Para a promotora de justiça do Piauí Maria do Amparo Sousa – que atua na
10ª Promotoria de Justiça (Núcleo de Promotorias de Justiça de Defesa da Mulher Vítima de Violência Doméstica e Familiar, NUPEVID) –, “tipificar o feminicídio contribui, em termos concretos, com a erradicação da violência no país e fortalece o trabalho tanto da polícia judiciária, como do Ministério Público, para garantir a devida investigação, persecução e punição de um delito que representa uma cultura de ódio e extermínio contra as mulheres. Tipificar o feminicídio para erradicálo”.

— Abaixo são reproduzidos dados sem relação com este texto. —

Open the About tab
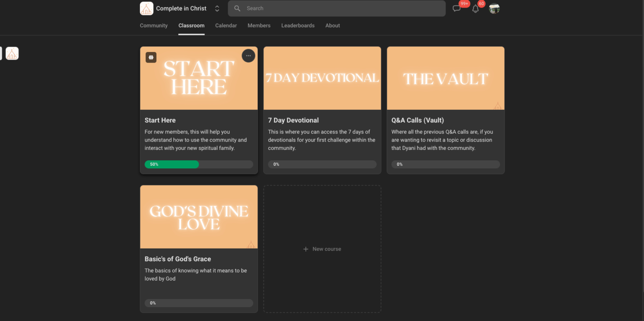333,26
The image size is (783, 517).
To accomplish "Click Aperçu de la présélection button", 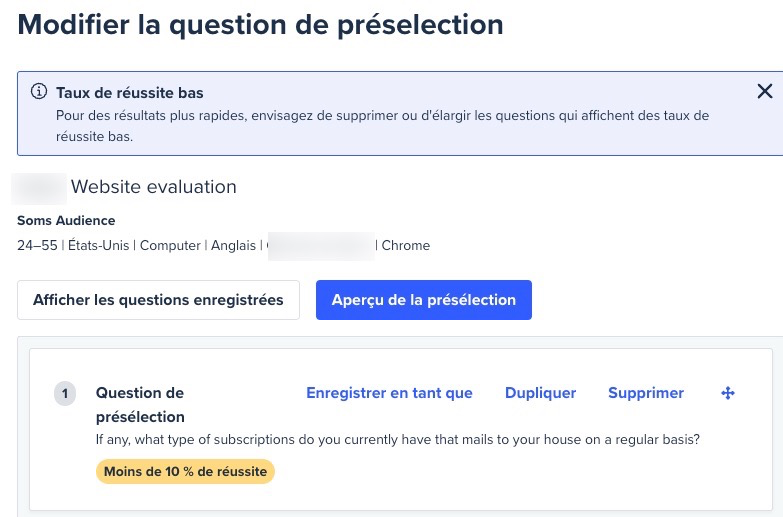I will (423, 300).
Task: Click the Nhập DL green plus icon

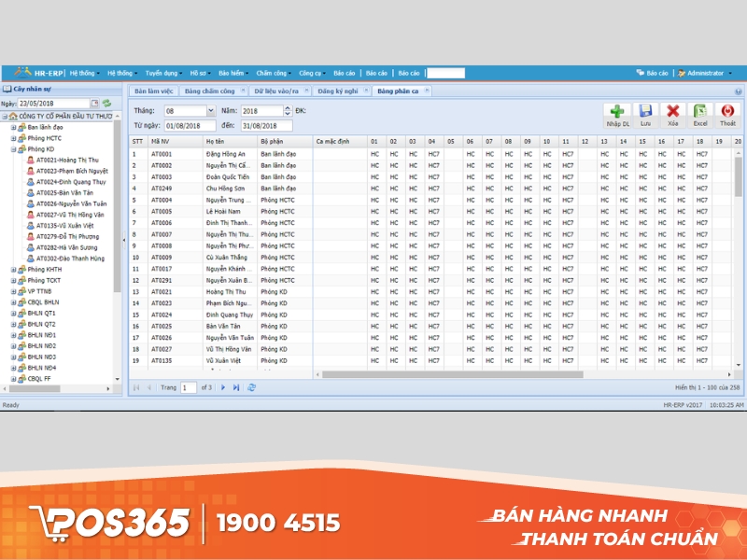Action: 617,112
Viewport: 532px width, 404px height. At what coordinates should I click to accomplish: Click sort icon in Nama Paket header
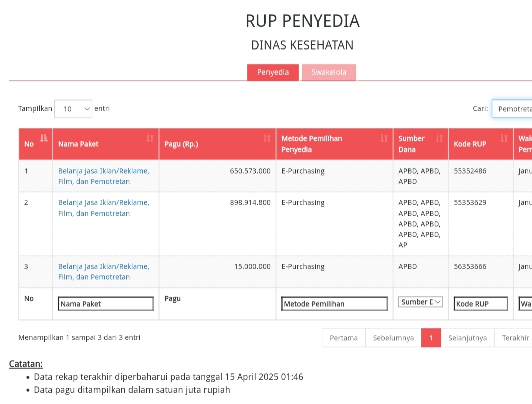pos(150,139)
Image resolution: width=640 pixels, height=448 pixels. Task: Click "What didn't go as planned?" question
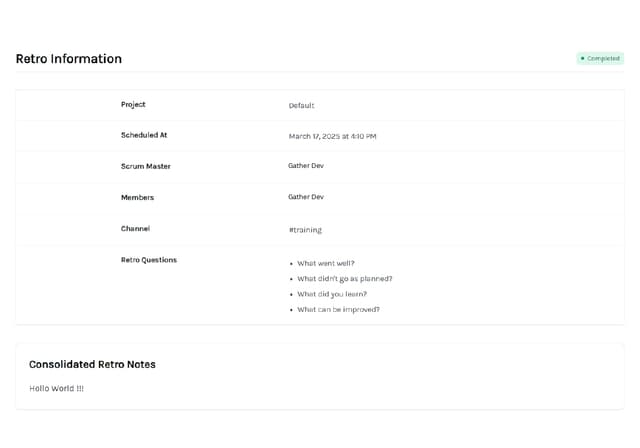[345, 279]
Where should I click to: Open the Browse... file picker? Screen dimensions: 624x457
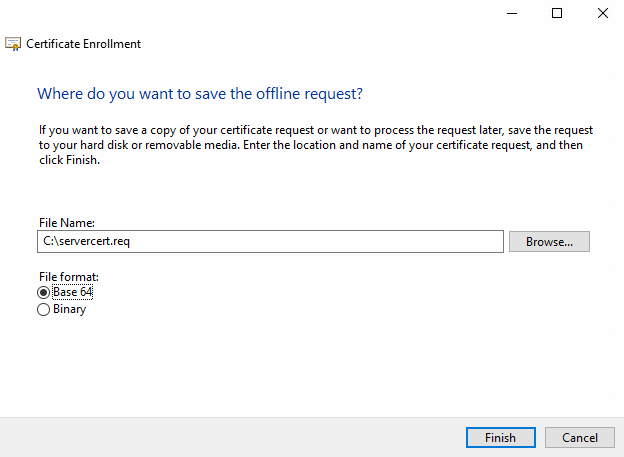tap(549, 242)
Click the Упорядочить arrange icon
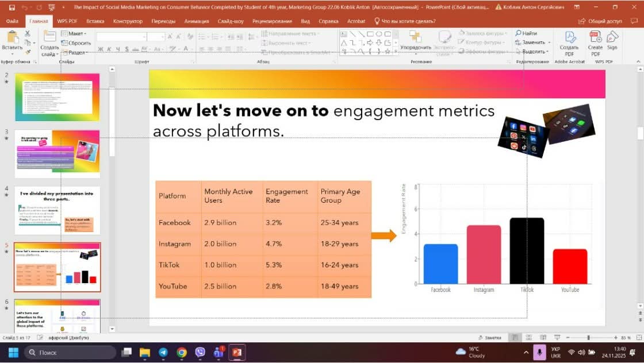This screenshot has width=644, height=363. point(415,38)
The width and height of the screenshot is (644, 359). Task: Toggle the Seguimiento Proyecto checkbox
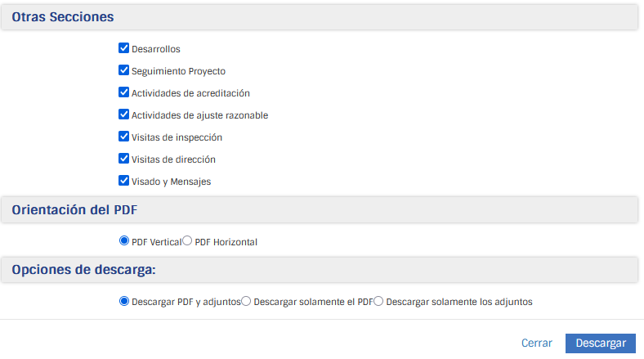[x=124, y=70]
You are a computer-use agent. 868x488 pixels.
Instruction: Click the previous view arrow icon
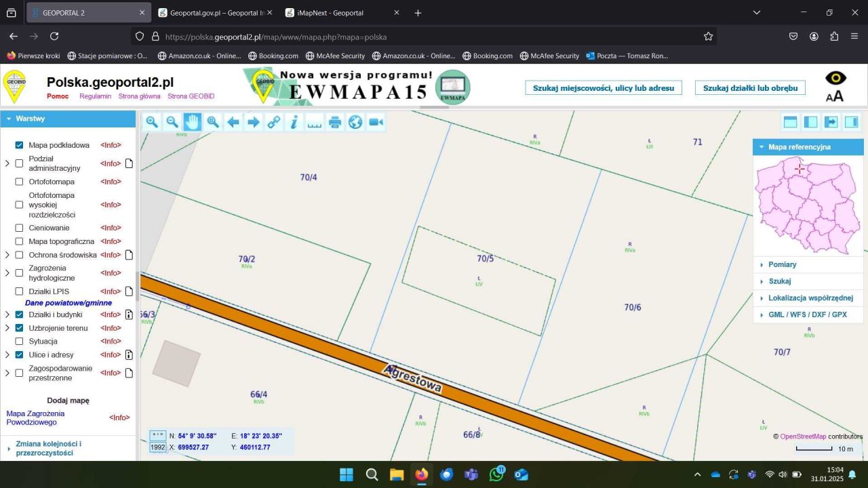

Feminicídio: crime de desprezo e ódio contra mulheres A promotora de justiça Maria do Amparo Sousa entende que o feminicídio resulta do desprezo e do ódio em relação às mulheres, a expressão da violência extrema contra mulheres e meninas. “São um atentado contra a segurança da mulher, sua integridade, o seu direito à vida e à dignidade que clarifica a hipótese de que tais crimes sejam cometidos com um simples interesse: porque as vítimas são mulheres, porque sempre se pode assassiná-las e porque até o presente, infelizmente, existe impunidade na maioria dos casos”, diz. De acordo com a promotora de justiça, o Brasil atualmente ocupa o 7º lugar em morte de mulheres por razões de gênero, segundo pesquisa realizada em 84 países. Diante do aumento dos homicídios praticados contra mulheres, houve um anseio
da sociedade pelo agravamento da punição penal nessas situações. No Brasil, entre os anos 2000 e 2014, cerca de 4300 mulheres foram assassinadas, sendo essa uma tendência constatada em toda a América Latina. “A tipificação do feminicídio visa, ainda, impedir o surgimento de interpretações jurídicas anacrônicas e nos dias atuais inaceitáveis, tais como as que reconhecem a violência contra a mulher como ‘crime passional’, muito defendida nas sessões dos Tribunais dos Júris pela defesa dos agressores, bem como evitar a desconstrução da memória da vítima, como ocorre nos dias atuais, onde a vítima, além da morte física ainda tem a sua memória enlameada com insinuações sexistas de toda espécie”, enfatiza a promotora de justiça Maria do Amparo Sousa.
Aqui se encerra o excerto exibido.